Moved planner/plan/task/report classes from paimon-core to paimon-flink (per reviewer suggestion)
Planner pre-collects snapshots in parallel using CompletableFuture and caches them, serialized to both workers and sink to avoid redundant reads
ExpireSnapshotsImpl (serial mode) reuses ExpireSnapshotsPlanner for planning, keeping serial execution path unchanged
Added failure recovery test: verifies that if expire job fails midway (data files partially deleted but snapshot metadata intact), a subsequent run completes successfully

Tests

Unit Tests:

ExpireSnapshotsPlanTest - Tests range-based task partitioning logic
DeletionReportTest - Tests deletion report serialization

Integration Tests:

ParallelExpireSnapshotsActionITCase - Extends ExpireSnapshotsTest to validate parallel mode produces same results as serial mode, plus failure recovery test
ExpireSnapshotsProcedureITCase - Tests both local and parallel modes via procedure

API and Format

New CLI parameter for expire-snapshots action:

Parameter	Type	Default	Description
`--parallelism`	Integer	env parallelism	Parallelism for parallel expire workers

No storage format changes.

Backward compatible: Default behavior (local mode) remains unchanged.

Documentation

Yes, this introduces a new feature: parallel snapshot expiration.
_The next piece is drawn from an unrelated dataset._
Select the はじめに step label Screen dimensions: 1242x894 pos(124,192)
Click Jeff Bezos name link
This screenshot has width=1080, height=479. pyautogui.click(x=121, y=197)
Documentation should cover:

New --parallelism parameter for expire-snapshots action
Either --parallelism > 1 or --force_start_flink_job triggers parallel mode

yunfengzhou-hub

Thanks for the PR. Left some comments as below.

yunfengzhou-hub · 2026-02-03T09:22:58Z

.../paimon-flink-common/src/main/java/org/apache/paimon/flink/action/ExpireSnapshotsAction.java

+    }
+
+    @Override
+    public void run() throws Exception {


In case this method is overridden, this class needs not implement LocalAction anymore. Still you can keep the executeLocally method for internal use.

Prefer to keep LocalAction here. By default (without forceStartFlinkJob), the action runs locally via super.run() → executeLocally(), which is sufficient for normal scenarios and safer. Only when
forceStartFlinkJob is set, we start a Flink job with multi-parallelism for large-scale expiration. This also leaves room for future adjustments.

yunfengzhou-hub · 2026-02-24T07:53:47Z

.../paimon-flink-common/src/main/java/org/apache/paimon/flink/action/ExpireSnapshotsAction.java


+    /** Returns true if forceStartFlinkJob is enabled and parallelism is greater than 1. */
+    private boolean isParallelMode() {
+        return forceStartFlinkJob && parallelism != null && parallelism > 1;


Forcing users to set the parallelism of this action might increase their burden to understand the logic of Paimon. It might be better to derive the parallelism of the job automatically on its own by default.

I noticed that parallelism is mainly used to distribute SnapshotExpireTasks evenly between the RangePartitionedExpireFunction subtasks, so this PR created a List<List<SnapshotExpireTask>> with parallelism batches. Compared with this design, a better way for Flink might be to have the subtasks directly fetch from the original list, continuing to consume the next task after completing the former one. On the one hand, this would make it unnecessary to decide the parallelism of the job from the beginning. On the other hand, this could also achieve better dynamic rebalancing during runtime in case different SnapshotExpireTasks have different workloads.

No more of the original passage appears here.